Stored data:
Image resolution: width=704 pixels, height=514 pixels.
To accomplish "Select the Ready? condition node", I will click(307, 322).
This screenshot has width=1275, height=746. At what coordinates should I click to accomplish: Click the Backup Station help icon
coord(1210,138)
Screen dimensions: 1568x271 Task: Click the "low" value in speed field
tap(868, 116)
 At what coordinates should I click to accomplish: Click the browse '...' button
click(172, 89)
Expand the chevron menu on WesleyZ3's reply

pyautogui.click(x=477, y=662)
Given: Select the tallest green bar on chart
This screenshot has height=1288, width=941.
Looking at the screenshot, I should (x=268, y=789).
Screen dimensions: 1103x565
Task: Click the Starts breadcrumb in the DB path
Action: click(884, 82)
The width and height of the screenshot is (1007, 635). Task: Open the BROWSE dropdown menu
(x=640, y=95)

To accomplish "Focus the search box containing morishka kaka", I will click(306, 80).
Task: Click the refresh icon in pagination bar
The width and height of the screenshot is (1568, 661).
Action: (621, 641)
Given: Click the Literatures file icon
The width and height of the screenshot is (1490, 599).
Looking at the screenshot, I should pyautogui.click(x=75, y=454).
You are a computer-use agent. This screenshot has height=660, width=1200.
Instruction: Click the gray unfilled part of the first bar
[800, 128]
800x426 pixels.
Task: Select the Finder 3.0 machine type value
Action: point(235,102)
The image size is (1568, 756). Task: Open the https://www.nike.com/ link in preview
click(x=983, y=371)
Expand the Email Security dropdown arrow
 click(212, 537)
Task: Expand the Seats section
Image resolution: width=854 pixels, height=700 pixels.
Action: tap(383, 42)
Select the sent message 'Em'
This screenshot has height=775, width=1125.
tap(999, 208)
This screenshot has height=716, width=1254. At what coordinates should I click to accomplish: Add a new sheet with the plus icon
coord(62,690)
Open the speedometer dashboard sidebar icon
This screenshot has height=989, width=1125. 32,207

- Work instructions -
Only the last part of the entries above is needed: please copy the line with "This screenshot has height=775, width=1125." and each line after it exactly.

- Solved exercise -
This screenshot has height=775, width=1125.
tap(999, 208)
This screenshot has height=716, width=1254. At what coordinates should I click to accomplish: Add a new sheet with the plus icon
coord(62,690)
Open the speedometer dashboard sidebar icon
This screenshot has height=989, width=1125. 32,207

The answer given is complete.